* _Extract provided_

The Oklahoma Court of Civil Appeals is an intermediate appellate court in the state of Oklahoma. Cases are assigned to it by the Oklahoma Supreme Court, the state's highest court for civil matters.

The court consists of twelve judges divided into four panels with three judges each. They are responsible for the majority of appellate decisions in Oklahoma. Furthermore, the Oklahoma Supreme Court has the power to release the court's opinions for publication, in which case they have value as precedent.

Two of the court's four panels are housed in Tulsa, Oklahoma. The two Oklahoma City panels are housed in the Oklahoma State Capitol building.

History
The Oklahoma Court of Civil Appeals was established by the state legislature in 1970 under Title 20, section 30.1, of the Oklahoma Statutes, which provides: "There is hereby established an intermediate appellate court to be known as the Court of Civil Appeals of the State of Oklahoma which shall have the power to determine or otherwise dispose of any cases that are assigned to it by the Supreme Court." Any decision of the Court of Civil Appeals in any case assigned to it, upon petition by one of the parties involved, may be reviewed by the Oklahoma Supreme Court if a majority of its Justices direct that a petition for certiorari be granted, and the Supreme Court may, by order, recall a case from the Court of Civil Appeals.

* _Task set_
A. In the passage on the Oklahoma Court of Civil Appeals, echo everything from "The Oklahoma Court of Civil Appeals is" down to "value as precedent.", word for word.
B. Using the passage on the Oklahoma Court of Civil Appeals, say what gives that court's opinions value as precedent.
The listing after this is separate material, unrelated to the passage on the Oklahoma Court of Civil Appeals.

* _Material provided_
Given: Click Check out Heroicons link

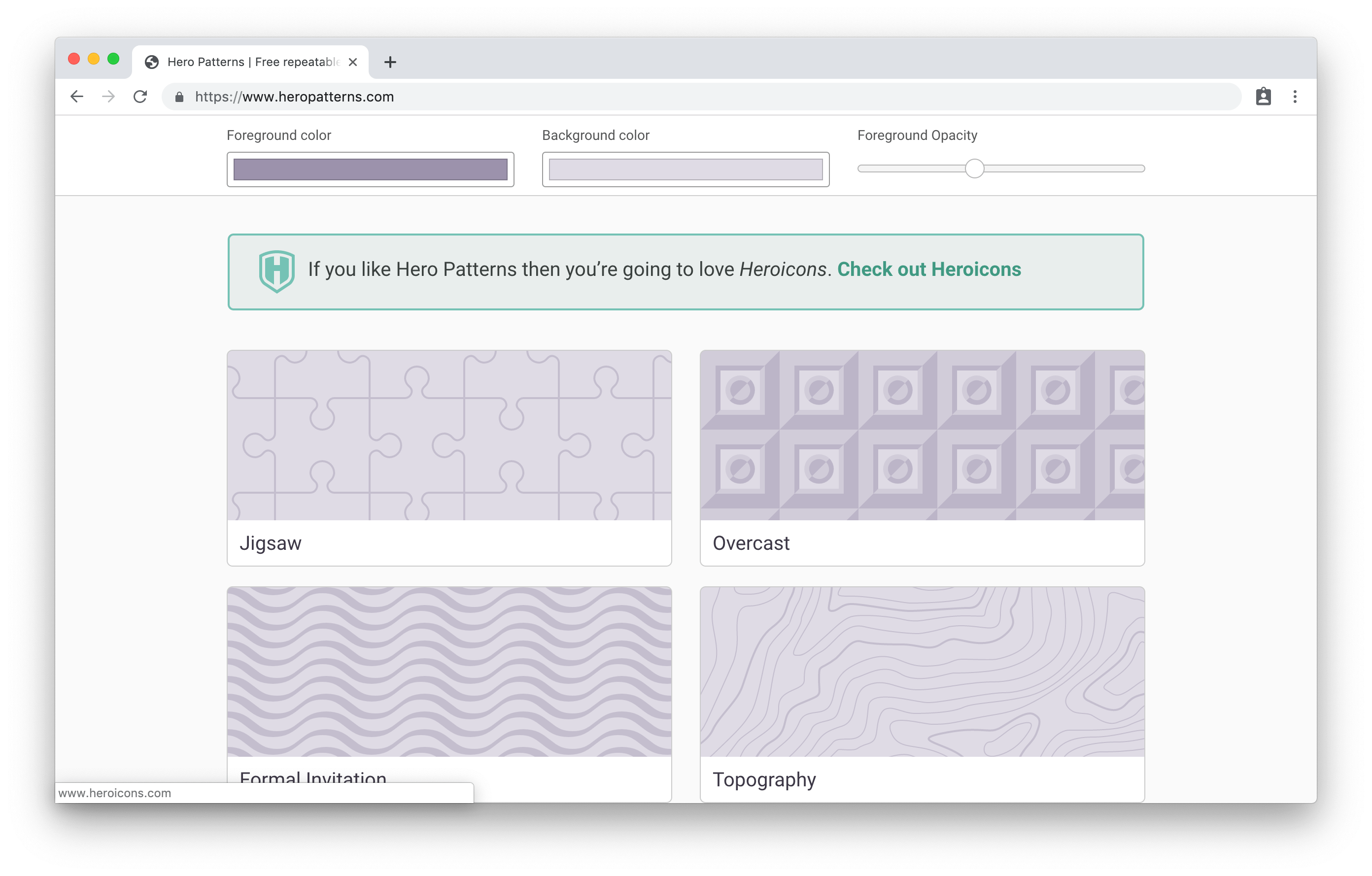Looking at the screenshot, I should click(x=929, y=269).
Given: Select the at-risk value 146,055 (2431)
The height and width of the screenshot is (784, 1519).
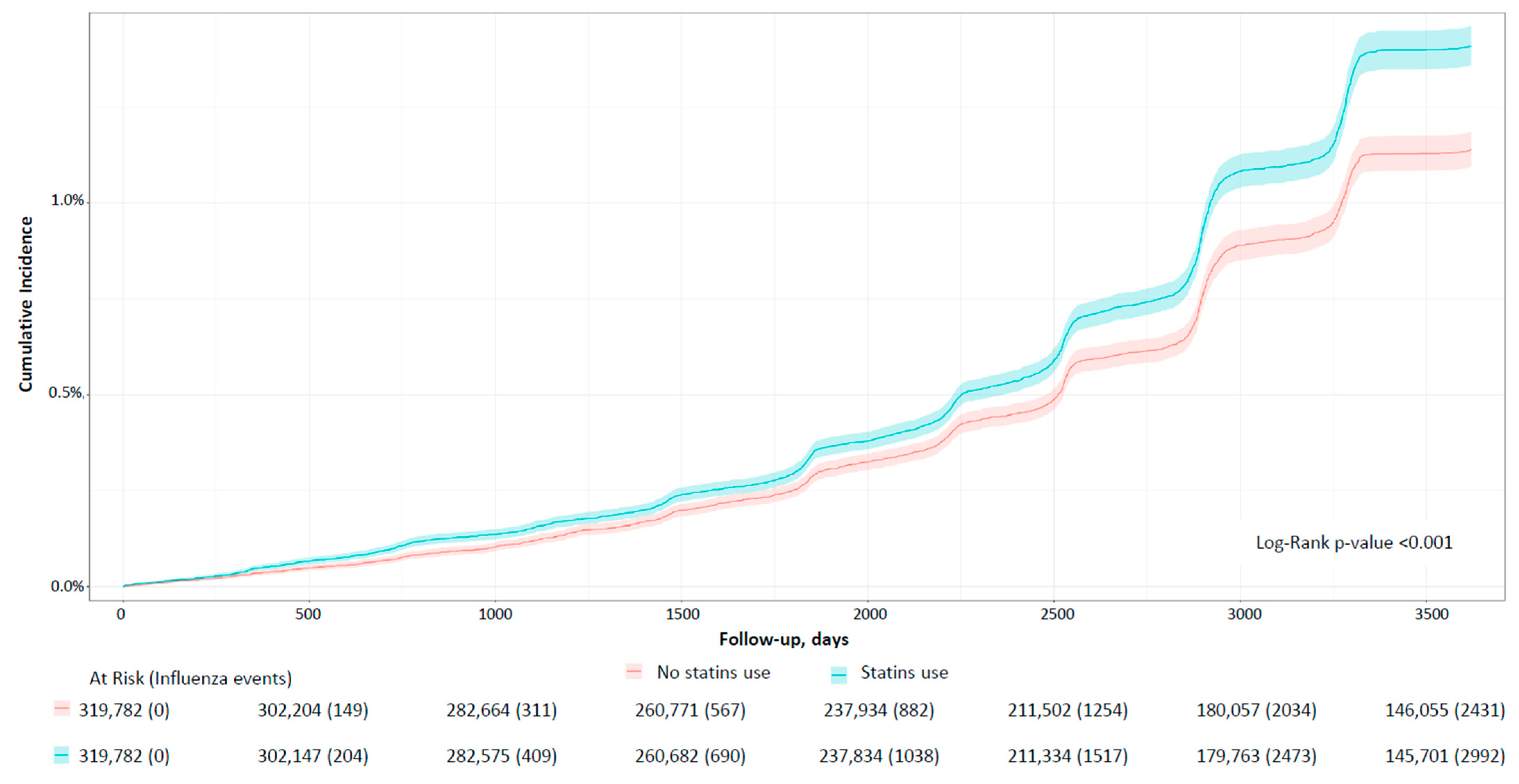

* _Problem solutions_
A.
The Oklahoma Court of Civil Appeals is an intermediate appellate court in the state of Oklahoma. Cases are assigned to it by the Oklahoma Supreme Court, the state's highest court for civil matters.

The court consists of twelve judges divided into four panels with three judges each. They are responsible for the majority of appellate decisions in Oklahoma. Furthermore, the Oklahoma Supreme Court has the power to release the court's opinions for publication, in which case they have value as precedent.

B. The court's opinions have value as precedent when the Oklahoma Supreme Court releases them for publication. The Supreme Court has the power to do this.